= Jill Green (dance educator) =

American dance educator and scholar

Jill Green is an American dance educator and scholar who originated the Social Somatic Theory. Green served on the faculty at the University of North Carolina at Greensboro and was co-editor of Dance Research.

== Biography ==
Green received a Master of Arts degree in dance and dance education from New York University in 1981. After graduating from New York University she taught in New York City public schools. She received a doctorate in Somatics and Movement Arts from Ohio State University in 1993. Later that year, she joined the faculty at the University of North Carolina at Greensboro where she worked as a professor of dance and as the director of graduate studies for the UNCG School of Dance. She was a 2003 Fulbright Scholar and conducted research at the Theatre Academy of Finland. Green's academic research focused on somatics, kinaesthetics, proprioception and the socio-political and gender issues related to the body in dance and dance education. Green is the originator of the Social Somatic Theory and is a master teacher of Kinetic Awareness, a movement approach created by Elaine Summers. Her research has been published in Dance Research, Research in Dance Education, Journal of Dance and Somatic Practices, Journal of Dance Education, Arts and Learning, Impulse, and Frontiers: Journal of Women's Studies.

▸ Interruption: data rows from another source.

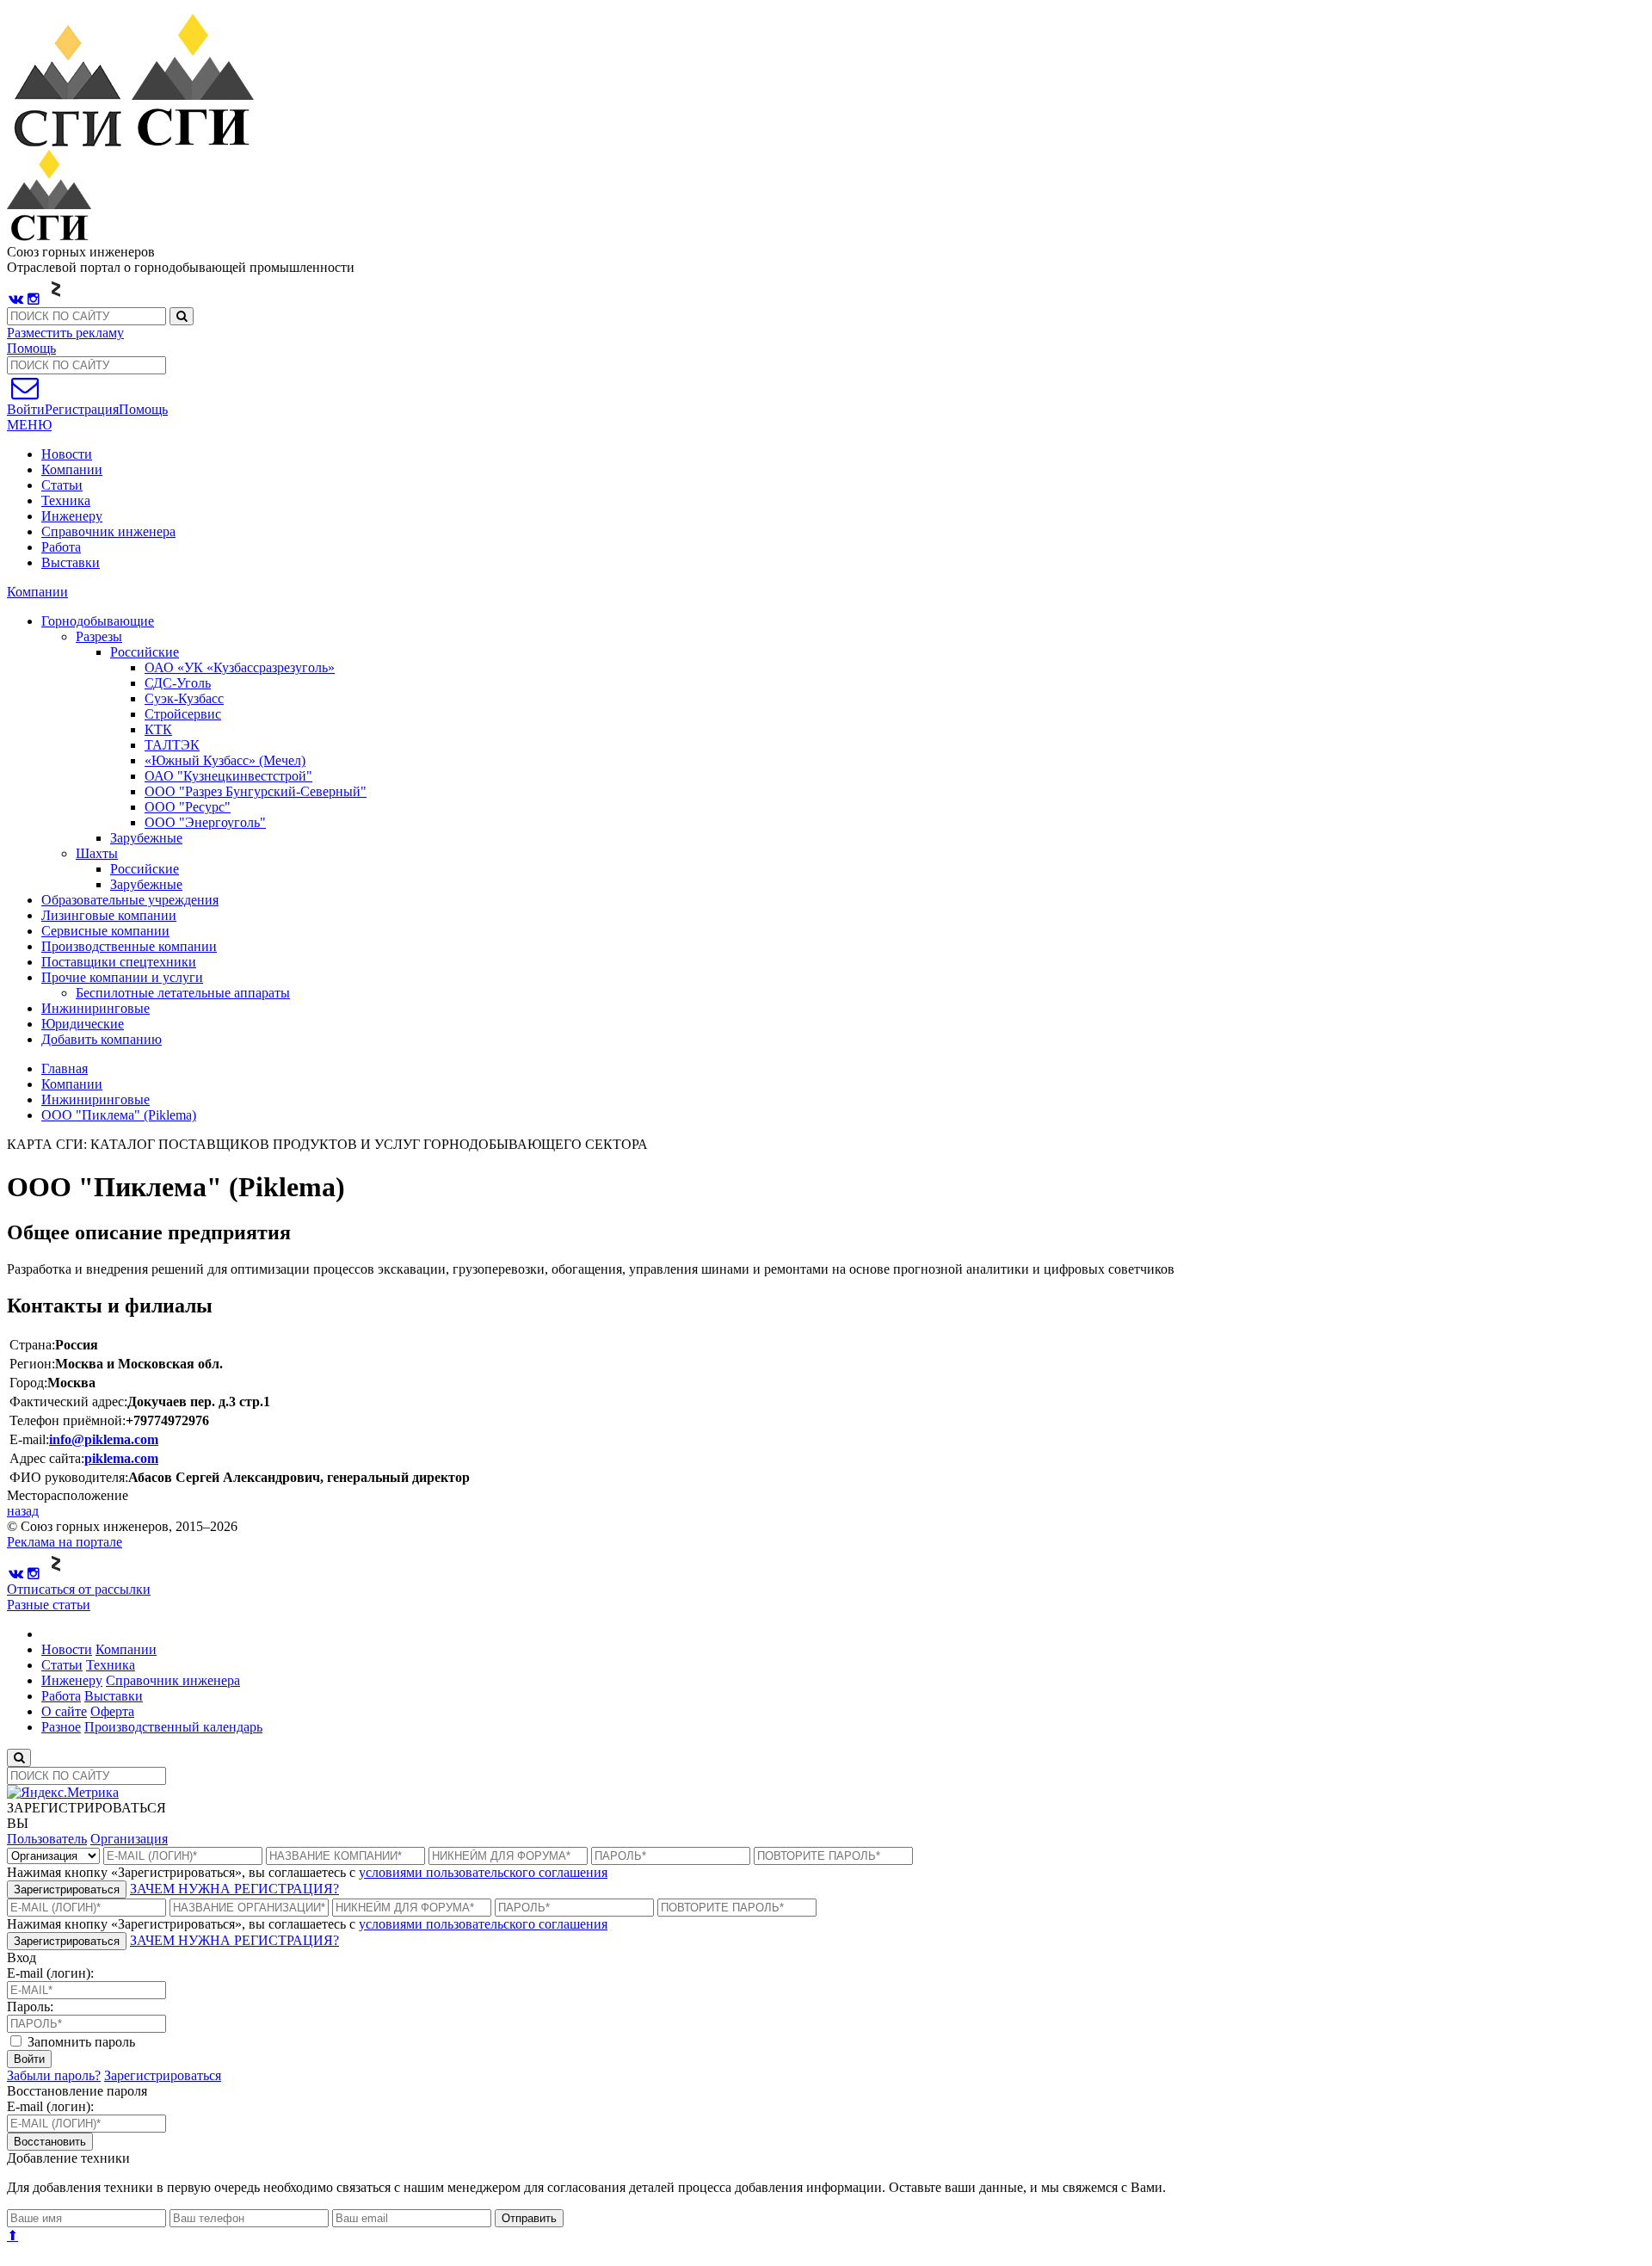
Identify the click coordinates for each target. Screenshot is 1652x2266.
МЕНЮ (29, 424)
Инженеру (71, 516)
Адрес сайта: (46, 1458)
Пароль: (30, 2006)
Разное (61, 1727)
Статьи (62, 485)
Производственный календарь (173, 1727)
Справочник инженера (108, 531)
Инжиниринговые (95, 1099)
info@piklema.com (103, 1439)
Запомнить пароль (79, 2041)
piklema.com (121, 1458)
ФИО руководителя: (68, 1477)
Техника (65, 500)
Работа (61, 547)
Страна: (32, 1344)
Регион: (32, 1363)
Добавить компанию (101, 1039)
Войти (29, 2059)
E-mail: (29, 1439)
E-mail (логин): (50, 1973)
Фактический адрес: (68, 1401)
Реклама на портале (64, 1541)
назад (23, 1510)
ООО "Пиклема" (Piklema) (118, 1115)
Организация (129, 1838)
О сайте (64, 1711)
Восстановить (50, 2141)
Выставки (70, 562)
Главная (64, 1068)
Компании (71, 469)
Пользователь (47, 1838)
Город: (28, 1382)
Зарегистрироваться (67, 1889)
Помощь (31, 348)
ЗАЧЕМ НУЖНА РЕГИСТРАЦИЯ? (234, 1888)
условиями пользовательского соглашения (483, 1872)
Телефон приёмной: (67, 1420)
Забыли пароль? (54, 2075)
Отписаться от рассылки (79, 1589)
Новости (66, 454)
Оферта (112, 1711)
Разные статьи (48, 1604)
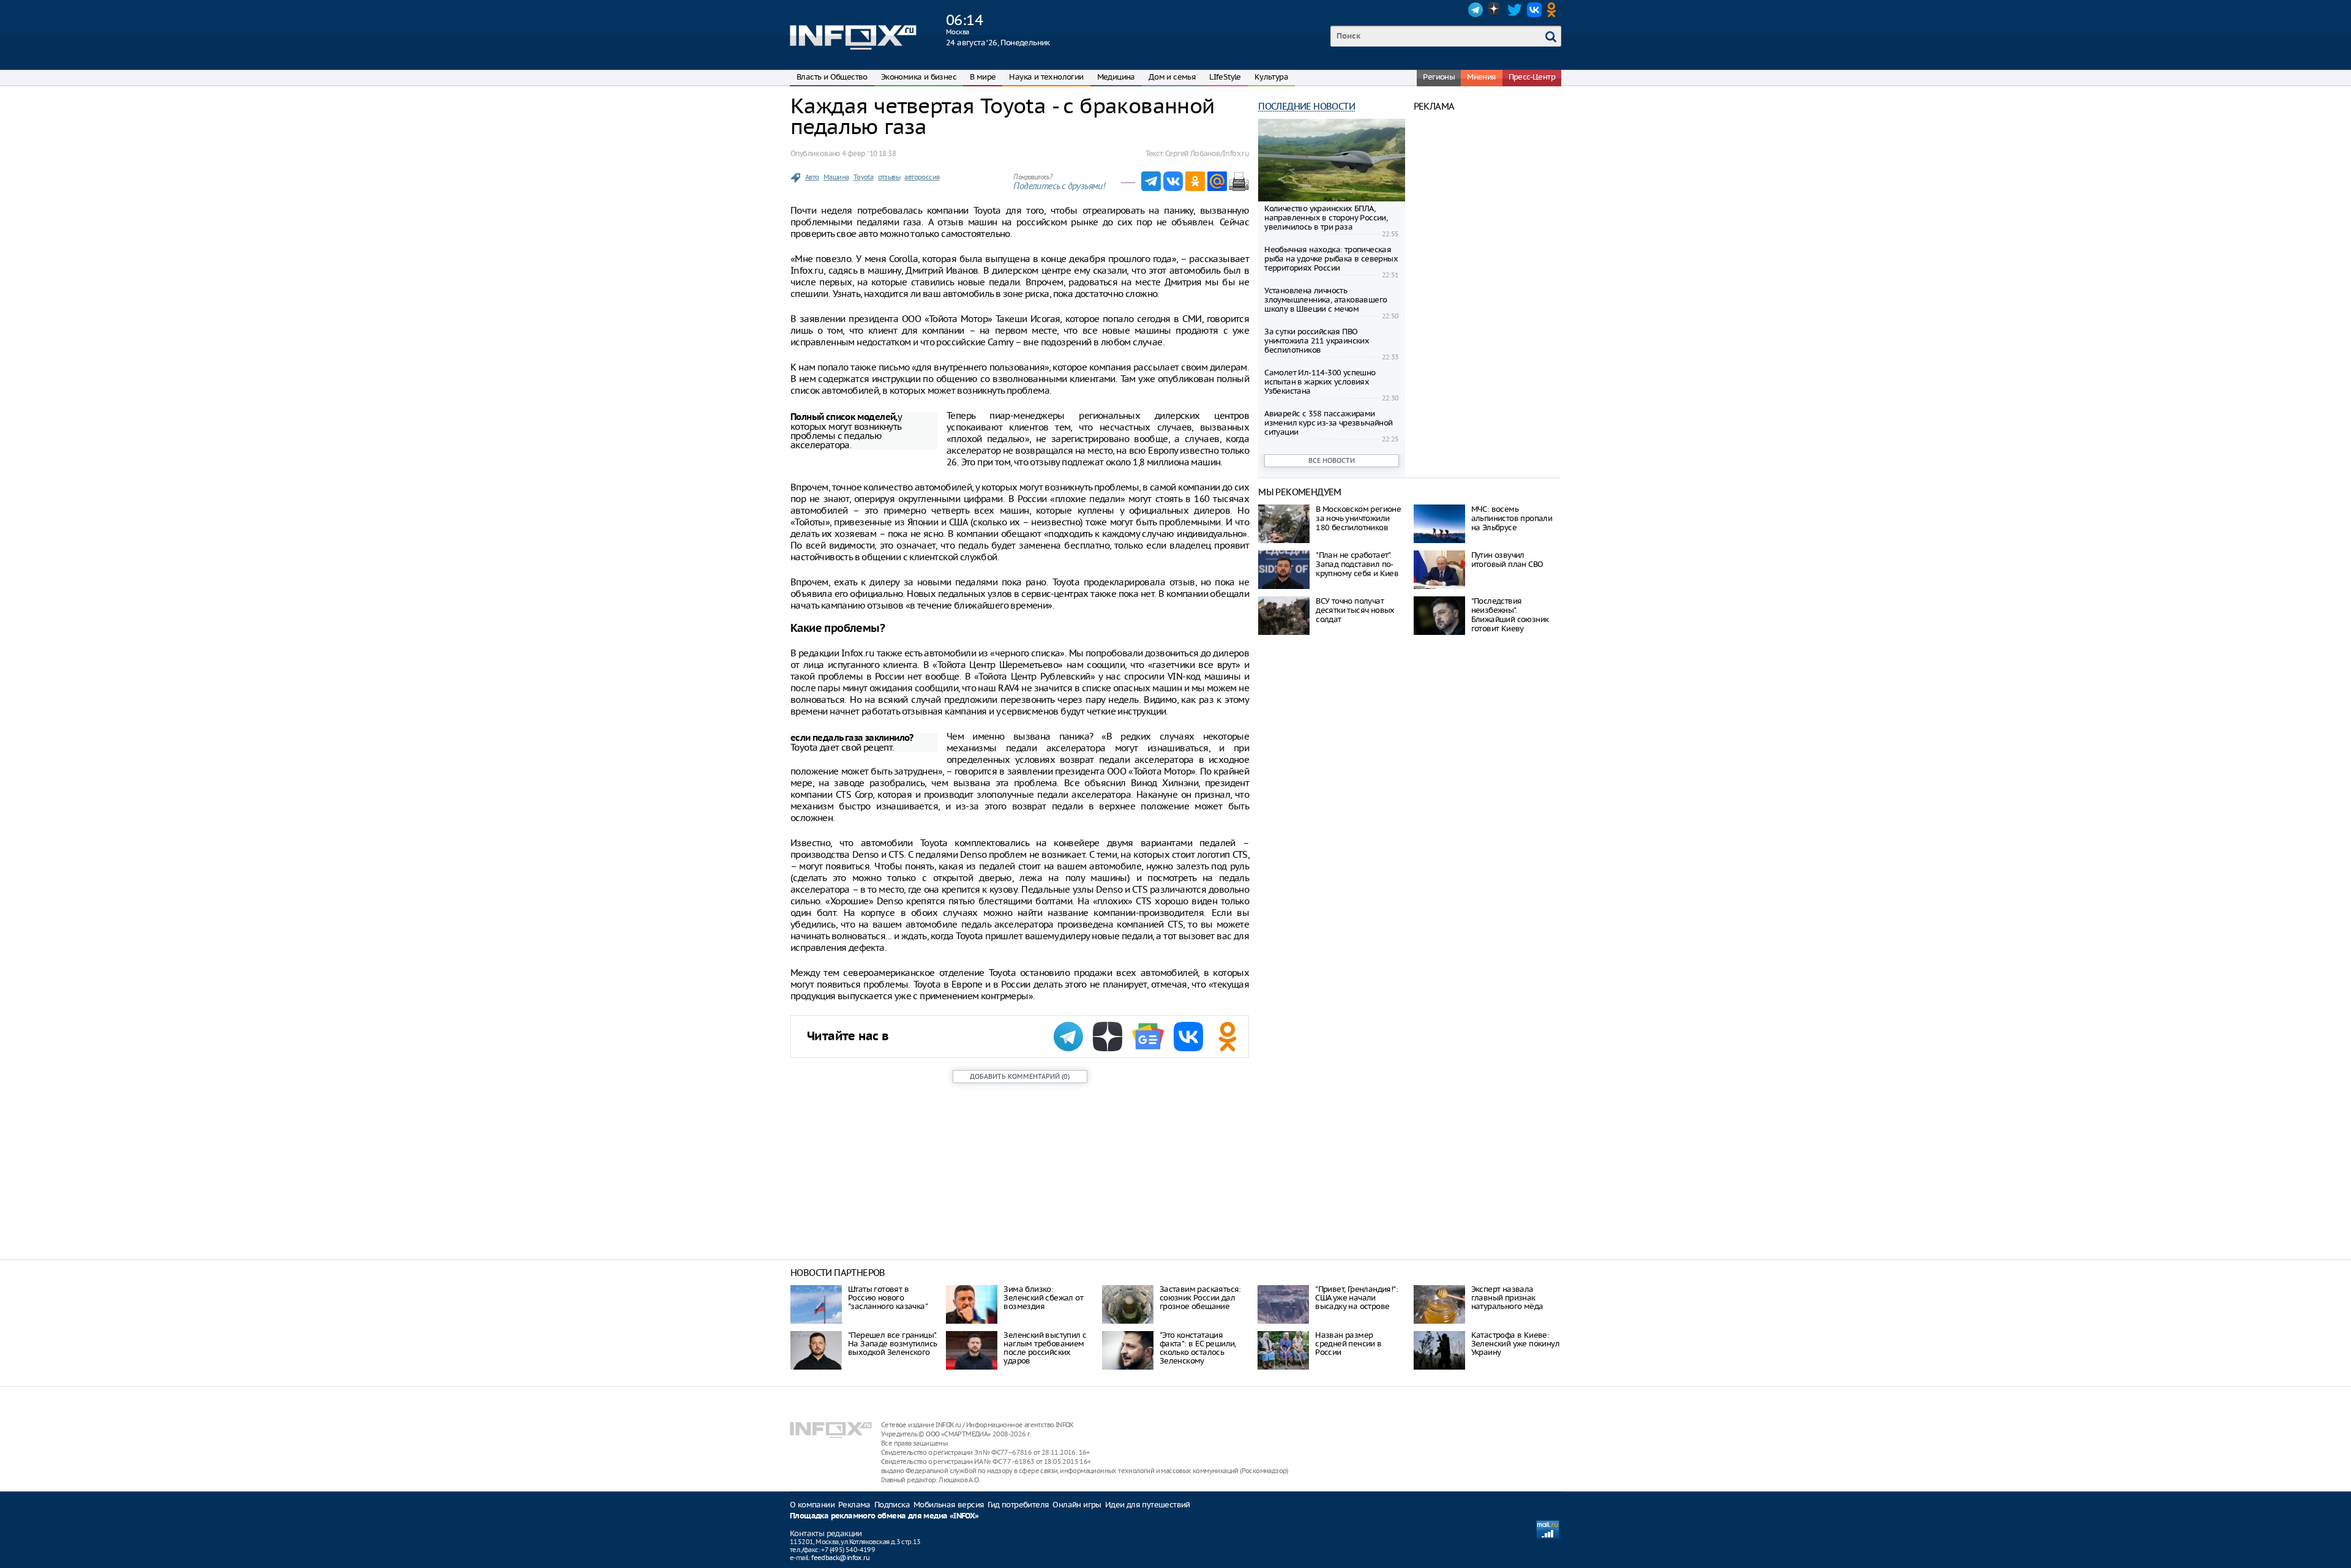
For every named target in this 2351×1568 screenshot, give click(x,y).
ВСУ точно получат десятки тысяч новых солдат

She was a co-editor of Dance Research, a bi-annual academic journal. She served on the board of reviewers for Dance: Current Selected Research.

In October 2016 Green gave a TedXTalk in Winston-Salem on stress and tension in the body.

In 2017 Green was awarded the Outstanding Dance Education Research Award at the National Dance Education Conference and was invited to be the keynote speaker at the International Symposium of the Performing Arts in Brazil.

In 2019, while Janet Lilly was on sabbatical from the UNCG School of Dance, Green served as the interim director. She retired from the University of North Carolina at Greensboro in April 2019.